## Required actions
1. In the forum posts on parenting, why did the writer wait until everything was unloaded before turning to each child? Explain in one to three sentences.
2. Quote the forum posts on parenting from "Of course I" to "ask a question.".

## Text
::::::::

Of course I would explain when we started unloading the cart that I needed to concentrate on what I was doing but that never seemed to register on their radar. I might as well have been reciting the molecular composition of paint thinner. When I was ALL done and the bags were safely in the cart then I'd turn to each child and ask them what they wanted to tell me.

Domina
12-06-2011, 03:18 PM
I don't believe that saying their name over and over again is rude. The child is not trying to be rude. It can be as simple as the child just trying to ask a question.

It can be that simple, certainly. But it can also be pestering, which should be discouraged. Siblings can learn to respect one another's need for space and quiet, however poorly it's communicated.

ArmsOfLove
12-06-2011, 03:20 PM
what you're describing is just mothering lots of children :heart it's hard, and frustrating, and worthwhile and intense and amazing. And as they get older and you start seeing more fruit for your labor you have an easier time remembering why you do it :heart

I can't tell from your post if you are needing more tools, more realistic expectations, or help for depression or anxiety :hugheart

DavidKelleyMay18
12-06-2011, 10:19 PM
It sounds like Isaiah has the ability you're wishing you had--the ability to tune out the noise and hyperfocus. It's not rude to be able to tune out the noise :heart

I tell my children at check out time, "Hey, I need my brain for a second. Stop talking." :)

and I consider getting the child who isn't hearing the other's attention just par for the course with a large family. I have to make sure their daddy responds to them too :heart

Ain't this the truth! ha~

---------- Post added at 05:19 AM ---------- Previous post was at 05:17 AM ----------

It sounds like Isaiah has the ability you're wishing you had--the ability to tune out the noise and hyperfocus. It's not rude to be able to tune out the noise :heart

I tell my children at check out time, "Hey, I need my brain for a second. Stop talking." :)

::::::::

## Data excerpt
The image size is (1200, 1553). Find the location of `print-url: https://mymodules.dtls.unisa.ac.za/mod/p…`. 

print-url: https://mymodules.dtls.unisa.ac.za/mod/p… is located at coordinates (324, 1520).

::::::::

## Answers in order
1. The writer needed to concentrate on unloading the cart and had told the children so when the unloading started. Only when all the bags were safely in the cart did the writer turn to each child and ask what they wanted to say.

2.
Of course I would explain when we started unloading the cart that I needed to concentrate on what I was doing but that never seemed to register on their radar. I might as well have been reciting the molecular composition of paint thinner. When I was ALL done and the bags were safely in the cart then I'd turn to each child and ask them what they wanted to tell me.

Domina
12-06-2011, 03:18 PM
I don't believe that saying their name over and over again is rude. The child is not trying to be rude. It can be as simple as the child just trying to ask a question.